═══ PAGE EXTRACT

English 129: British Literature II
Professor Bernard Schweizer
Mondays & Wednesdays, 1:30 to 2:45 pm

Love is at once arguably the noblest human affect and one of the most complex social, emotional, and spiritual phenomena. What happens when this intangible bundle of emotions called love is put into printed words? Beside empirically asking "what can literature teach us about love (or hate)?" this course will explore the poetics, the philosophy, and (yes) the politics of love and romance in British literary texts from 1850 to the present. Specifically, we will analyze the gendering of discourses about love, sex, and marriage and ask ourselves how social norms for expressing affection are reinforced or, alternatively, subverted by literary artists. The assigned texts draw on poetry, drama, and fiction by male and female writers including Elizabeth Barrett Browning, Oscar Wilde, Rebecca West, Graham Greene, Iris Murdoch, Ian McEwan, and others. Alongside the primary texts, we will consider the work of theorists on love such as Martin Bergmann and Denis the Rougemont; we will also consider the historical aspects of our theme.

English 150: African-American Literature
Professor Carol Allen
Mondays & Wednesdays, 3:00 to 4:15 pm

This is a survey that covers African American Literature from the eighteenth century to the present. We will concentrate on three vital and prolific periods (each period forms a unit): nineteenth century abolitionist doctrines and slave narratives; poems and narratives from the Harlem Renaissance (roughly 1919-1936); and contemporary (post-War) texts that include novels, plays, rhetoric, and poetry. Writers to be studied are Douglass, Hughes, Hurston, Wright, Brooks, Ellison, Walker, Morrison, and more. In addition to literary texts, readings also include critical and historical essays that will provide background and contextual information that make the actual fiction/testimonies more meaningful.

English 159: Literature of the U.S. II
Professor Leah Dilworth
Tuesdays, 6:00 to 8:30 pm

This course will explore American literature from the Civil War to the present through the theme “The Country and the City.” We will examine the historical circumstances of migrations and urban expansion from the Civil War to the present and the ways writers have responded to and informed the nation’s understandings of these developments. In the literature we read, we will examine imaginings of the primitive and the cosmopolitan as well as representations of regional and urban life. Readings will be drawn from the literatures of the “local color” movement of the late nineteenth century, the Harlem Renaissance, and contemporary writers.

══════
═══ DATA SUPPLIED

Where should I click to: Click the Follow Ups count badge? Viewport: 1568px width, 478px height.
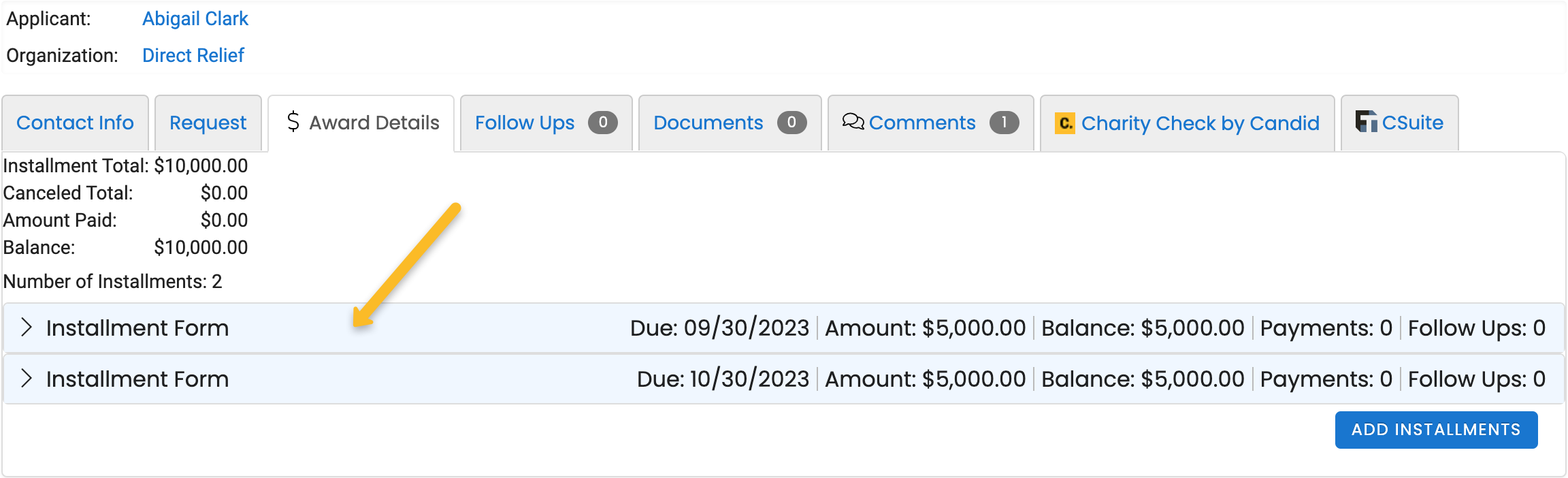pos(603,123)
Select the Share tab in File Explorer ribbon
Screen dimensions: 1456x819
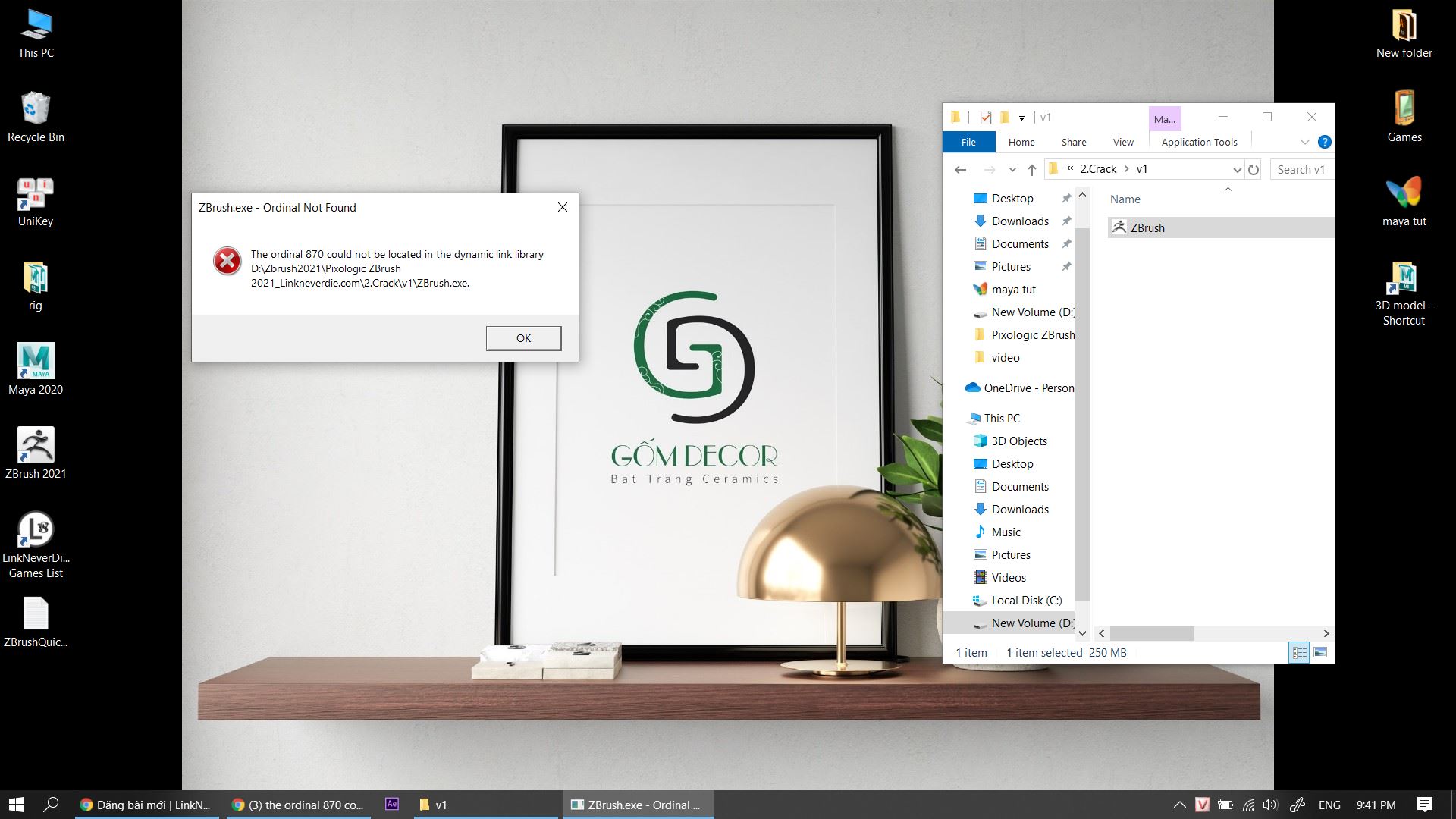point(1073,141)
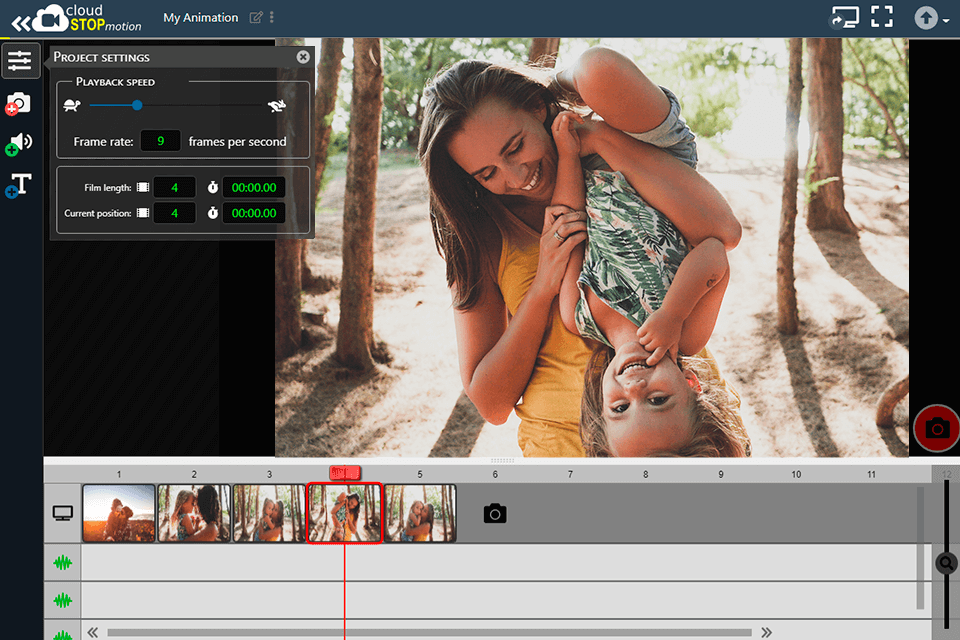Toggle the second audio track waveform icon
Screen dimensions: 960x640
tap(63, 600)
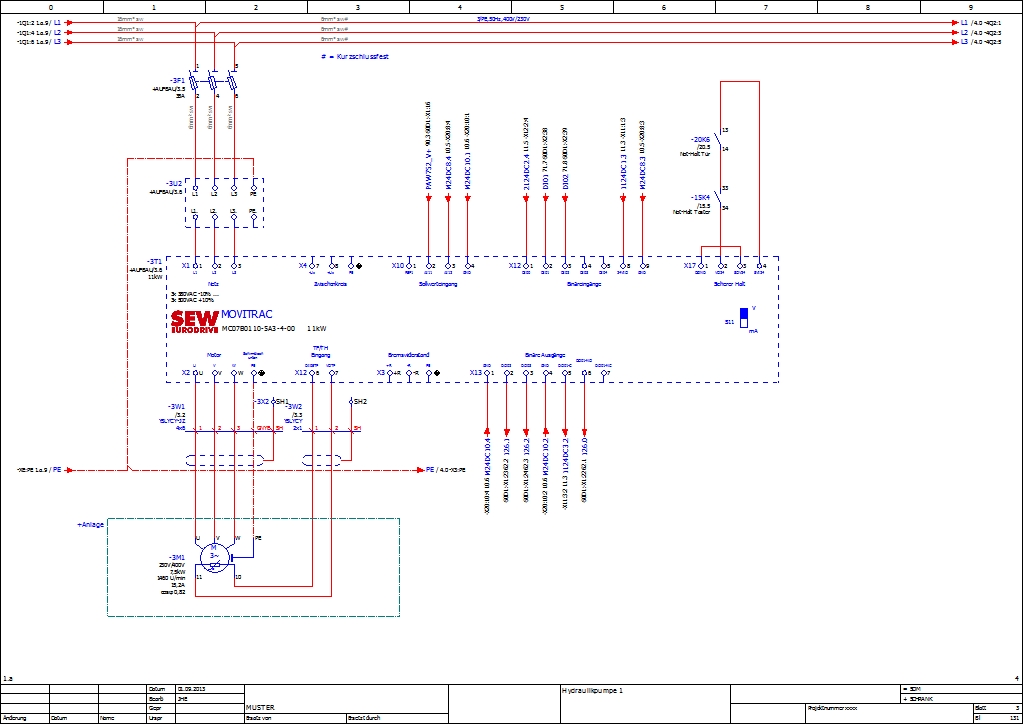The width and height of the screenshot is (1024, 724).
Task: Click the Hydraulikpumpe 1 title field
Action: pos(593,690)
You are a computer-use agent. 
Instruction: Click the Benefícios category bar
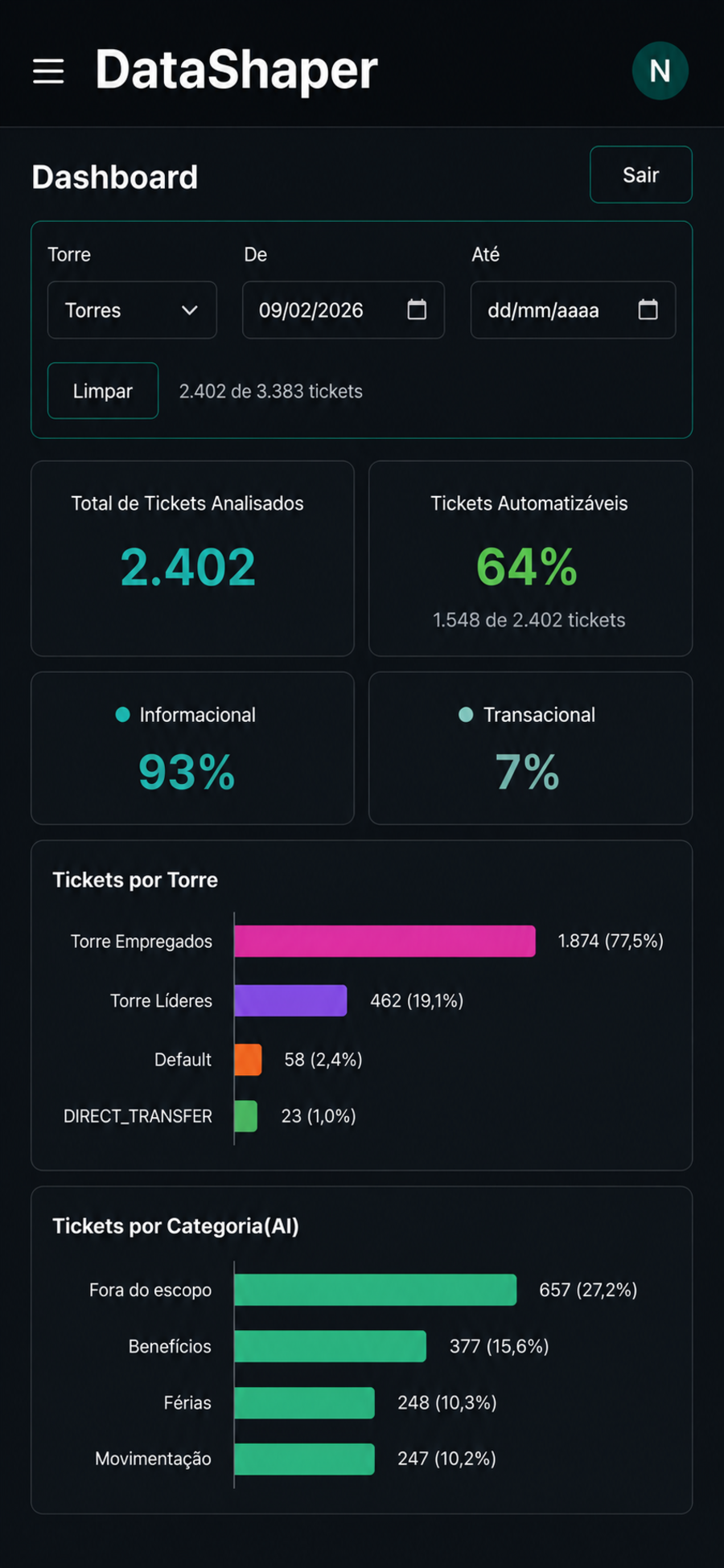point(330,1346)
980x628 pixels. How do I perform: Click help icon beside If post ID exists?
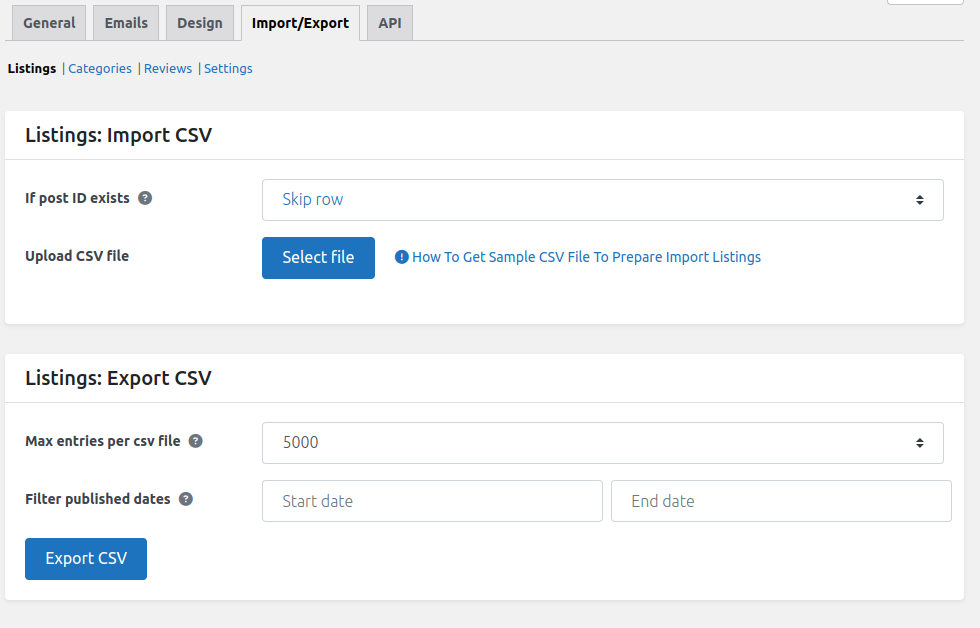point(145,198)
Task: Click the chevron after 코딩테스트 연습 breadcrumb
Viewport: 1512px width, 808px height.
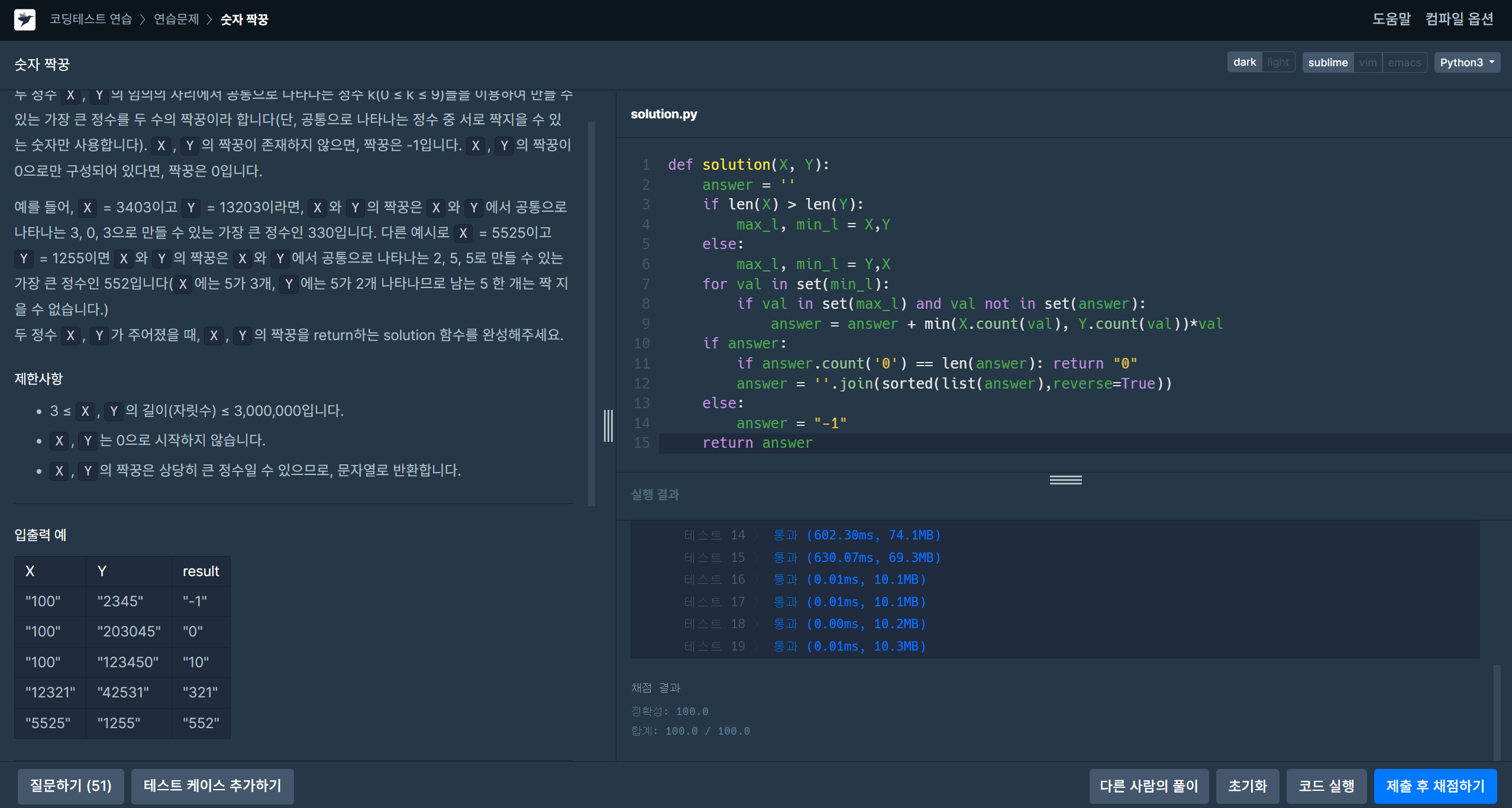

══════

### GOAL
Repeat the passage of the course listings word for word, starting with "This is a survey" and going on through "fiction/testimonies more meaningful.". Rely only on the course listings.

### TASK ANSWER
This is a survey that covers African American Literature from the eighteenth century to the present. We will concentrate on three vital and prolific periods (each period forms a unit): nineteenth century abolitionist doctrines and slave narratives; poems and narratives from the Harlem Renaissance (roughly 1919-1936); and contemporary (post-War) texts that include novels, plays, rhetoric, and poetry. Writers to be studied are Douglass, Hughes, Hurston, Wright, Brooks, Ellison, Walker, Morrison, and more. In addition to literary texts, readings also include critical and historical essays that will provide background and contextual information that make the actual fiction/testimonies more meaningful.